== REQUIRED WORK ==
Count up the lines below in which the string "Expand" appears. The reply should be that number alone.

(Items from a dataset)
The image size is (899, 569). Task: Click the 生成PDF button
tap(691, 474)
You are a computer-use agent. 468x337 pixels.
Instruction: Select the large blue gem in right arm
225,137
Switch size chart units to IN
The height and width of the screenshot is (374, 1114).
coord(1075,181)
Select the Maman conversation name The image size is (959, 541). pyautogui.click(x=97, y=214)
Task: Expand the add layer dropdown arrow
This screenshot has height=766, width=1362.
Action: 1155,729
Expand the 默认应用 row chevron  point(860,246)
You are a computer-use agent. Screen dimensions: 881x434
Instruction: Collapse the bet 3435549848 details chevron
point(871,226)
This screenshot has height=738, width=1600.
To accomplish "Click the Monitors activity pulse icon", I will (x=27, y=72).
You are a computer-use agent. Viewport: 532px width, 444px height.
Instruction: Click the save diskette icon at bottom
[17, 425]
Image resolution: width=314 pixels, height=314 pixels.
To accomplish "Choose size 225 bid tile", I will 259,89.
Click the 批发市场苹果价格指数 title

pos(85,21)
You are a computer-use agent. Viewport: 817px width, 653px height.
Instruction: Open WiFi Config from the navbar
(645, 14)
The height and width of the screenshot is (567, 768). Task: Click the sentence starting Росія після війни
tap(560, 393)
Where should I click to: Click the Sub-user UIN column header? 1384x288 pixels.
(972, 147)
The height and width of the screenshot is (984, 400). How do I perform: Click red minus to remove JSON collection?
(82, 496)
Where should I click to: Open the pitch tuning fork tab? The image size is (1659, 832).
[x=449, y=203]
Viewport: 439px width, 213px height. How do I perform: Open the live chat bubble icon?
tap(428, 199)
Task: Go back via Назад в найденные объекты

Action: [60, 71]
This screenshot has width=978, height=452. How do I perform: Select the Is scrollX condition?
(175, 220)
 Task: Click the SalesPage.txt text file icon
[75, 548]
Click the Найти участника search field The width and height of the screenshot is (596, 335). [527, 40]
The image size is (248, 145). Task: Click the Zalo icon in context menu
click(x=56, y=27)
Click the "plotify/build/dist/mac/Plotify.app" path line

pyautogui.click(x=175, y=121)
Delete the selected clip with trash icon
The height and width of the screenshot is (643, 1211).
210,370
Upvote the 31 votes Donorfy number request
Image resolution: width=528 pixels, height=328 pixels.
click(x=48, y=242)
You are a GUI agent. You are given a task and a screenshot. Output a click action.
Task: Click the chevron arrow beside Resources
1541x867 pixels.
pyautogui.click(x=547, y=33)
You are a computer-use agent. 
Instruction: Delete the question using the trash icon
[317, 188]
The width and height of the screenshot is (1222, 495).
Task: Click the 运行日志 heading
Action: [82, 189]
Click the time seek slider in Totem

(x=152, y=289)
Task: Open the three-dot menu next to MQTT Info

== REPLY ==
2